As seen at Collect fair with Candida Stevens Gallery.
The gloopy, the bulky and the ugly — and you thought ceramics were delicate?
Meet the artisans whose work explores the beauty in imperfection.
By Victoria Woodcock
From last year’s Armory Show art fair in New York to London’s PAD design fair and Collect craft fair, their creations tread the line between sort-of ugly and strangely beautiful.
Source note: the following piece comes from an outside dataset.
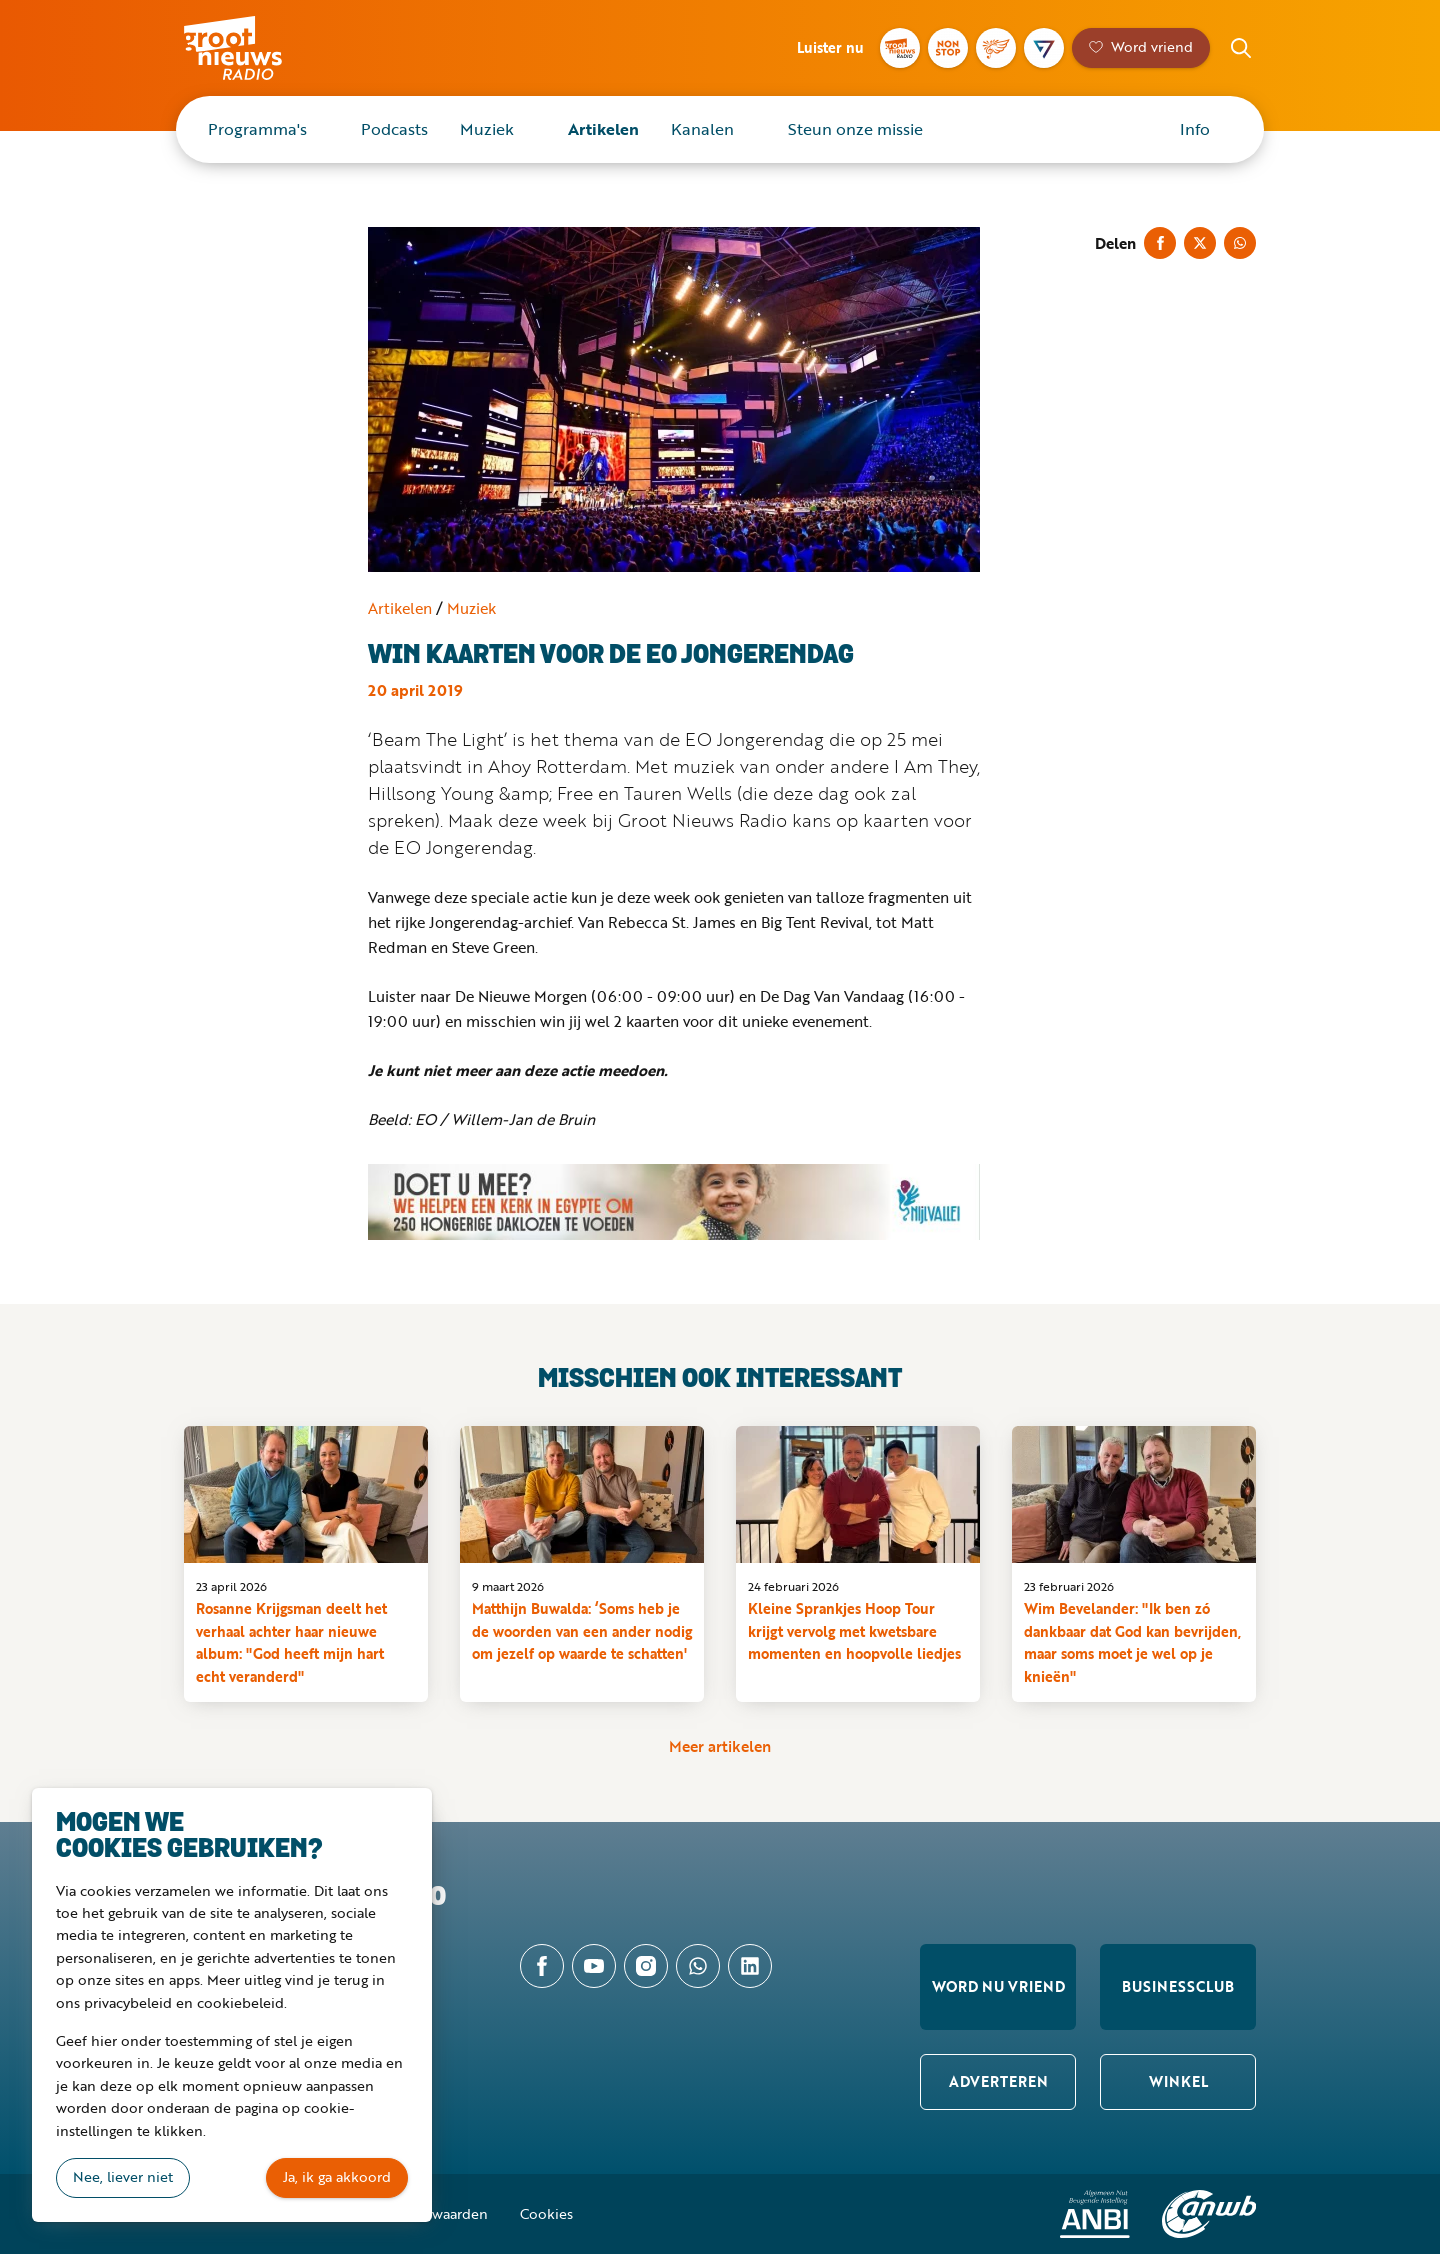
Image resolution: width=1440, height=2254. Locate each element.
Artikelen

At the former, there were Finnish artist Emma Helle’s messy mishmashes of classical figurines as well as LA-based Brian Rochefort’s gloopy and garish vessels.
In London, Anne-Laure Cano, Noa Chernichovsky, Akiko Hirai and Oriel Zinaburg all showed sculptural pieces that are distressed, disrupted and deconstructed, forgoing sinuous lines and smooth surfaces in favour of roughly hewn shapes and textures.
“My visual language is about the beauty that lies within the ugly,” says London-based Oriel Zinaburg, who worked as an architect before taking up ceramics in 2018. “I think that, subconsciously, my approach came from architectural concepts of deconstruction.” Clay is first pressed into moulds. “I take those pieces and tear them, bend them and distort them, then sort of collage them together,” says Zinaburg of his “ugly shapes”, which combine different types of clay and layers of glazes.